Something that made a professional (executive, entrepreneur, doctor, stock broker) even 10% more productive, would be worth millions to those people. People willing to pay large amounts without needing to be regged would have kept every available auditor busy for as many hours they wanted to deliver, and paid well enough that every person who had any aptitude for auditing would have filled every Academy.

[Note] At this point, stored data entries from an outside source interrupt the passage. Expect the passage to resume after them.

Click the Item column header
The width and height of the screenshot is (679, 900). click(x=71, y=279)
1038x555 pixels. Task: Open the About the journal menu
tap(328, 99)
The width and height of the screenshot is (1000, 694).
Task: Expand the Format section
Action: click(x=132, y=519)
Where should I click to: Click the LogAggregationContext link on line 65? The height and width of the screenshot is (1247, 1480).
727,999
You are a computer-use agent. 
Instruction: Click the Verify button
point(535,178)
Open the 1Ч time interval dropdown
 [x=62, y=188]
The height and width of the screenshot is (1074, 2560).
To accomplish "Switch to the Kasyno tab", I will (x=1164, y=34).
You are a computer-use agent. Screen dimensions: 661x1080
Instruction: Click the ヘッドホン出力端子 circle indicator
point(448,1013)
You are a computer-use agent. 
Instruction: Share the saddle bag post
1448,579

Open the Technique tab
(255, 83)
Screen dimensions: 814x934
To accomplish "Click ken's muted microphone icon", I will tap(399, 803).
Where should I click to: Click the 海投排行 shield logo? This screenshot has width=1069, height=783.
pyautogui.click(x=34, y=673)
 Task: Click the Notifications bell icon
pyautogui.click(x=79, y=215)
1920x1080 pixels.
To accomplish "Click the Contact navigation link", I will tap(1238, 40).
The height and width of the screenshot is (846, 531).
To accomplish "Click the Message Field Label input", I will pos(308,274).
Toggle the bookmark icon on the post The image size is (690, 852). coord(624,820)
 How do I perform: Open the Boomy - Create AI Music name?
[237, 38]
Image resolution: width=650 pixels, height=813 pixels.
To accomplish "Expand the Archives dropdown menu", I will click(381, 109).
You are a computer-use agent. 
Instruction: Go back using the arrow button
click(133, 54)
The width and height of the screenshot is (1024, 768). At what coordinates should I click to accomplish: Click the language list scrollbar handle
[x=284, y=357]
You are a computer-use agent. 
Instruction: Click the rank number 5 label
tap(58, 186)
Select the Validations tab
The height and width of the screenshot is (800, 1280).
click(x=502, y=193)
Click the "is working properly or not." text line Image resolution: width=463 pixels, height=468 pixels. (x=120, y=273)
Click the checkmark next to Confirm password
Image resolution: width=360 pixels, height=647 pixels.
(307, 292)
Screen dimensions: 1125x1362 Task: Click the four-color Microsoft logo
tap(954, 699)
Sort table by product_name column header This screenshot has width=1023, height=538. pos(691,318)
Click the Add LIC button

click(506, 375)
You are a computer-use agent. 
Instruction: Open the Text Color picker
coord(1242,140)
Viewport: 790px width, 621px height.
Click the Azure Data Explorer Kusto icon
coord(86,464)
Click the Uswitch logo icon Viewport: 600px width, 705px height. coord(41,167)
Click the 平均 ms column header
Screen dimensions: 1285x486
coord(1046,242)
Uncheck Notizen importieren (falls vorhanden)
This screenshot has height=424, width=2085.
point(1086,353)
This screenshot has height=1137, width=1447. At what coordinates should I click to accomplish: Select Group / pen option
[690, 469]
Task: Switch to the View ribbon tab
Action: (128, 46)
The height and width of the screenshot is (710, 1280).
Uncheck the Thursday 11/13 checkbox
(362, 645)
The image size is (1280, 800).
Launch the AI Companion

But, at long last, every Scientologist has to finally admit to himself, that it doesn't work, and walk away.
 

DagwoodGum

Squirreling Dervish
Planetary Clearing could have been accomplished easily -- IF SCIENTOLOGY WORKED
And if it had been realistically priced within the reach of their public.
I remember when the price increases were putting the cost of service at alarming levels and I was regged about joining staff once more as I completed training on the grades 0-IV and had it dumped in my lap that it was up to me to make it all go right by rolling up my sleeves, jumping into the fray and clearing the planet. My thought was "you make it damned near impossible for anyone to afford and I'm supposed to come in and donate my life to somehow making it all go right in spite of your horrible policies and prices?"
I thought NOT and just walked away and let them deal with the problems of their own making and I wasn't going to trouble myself anymore with any of it and I didn't.
Best decision of my life and the one I'm most proud of.
 

Enthetan

Master of Disaster
And if it had been realistically priced within the reach of their public.
I remember when the price increases were putting the cost of service at alarming levels and I was regged about joining staff once more as I completed training on the grades 0-IV and had it dumped in my lap that it was up to me to make it all go right by rolling up my sleeves, jumping into the fray and clearing the planet. My thought was "you make it damned near impossible for anyone to afford and I'm supposed to come in and donate my life to somehow making it all go right in spite of your horrible policies and prices?"
I thought NOT and just walked away and let them deal with the problems of their own making and I wasn't going to trouble myself anymore with any of it and I didn't.
Best decision of my life and the one I'm most proud of.
IF the tech worked, even high prices would not have been a barrier. You offer it to those who can pay the high price, and invest the money in infrastructure to train more auditors. Then lower prices as your ability to deliver increases. That's how lots of new technologies get delivered.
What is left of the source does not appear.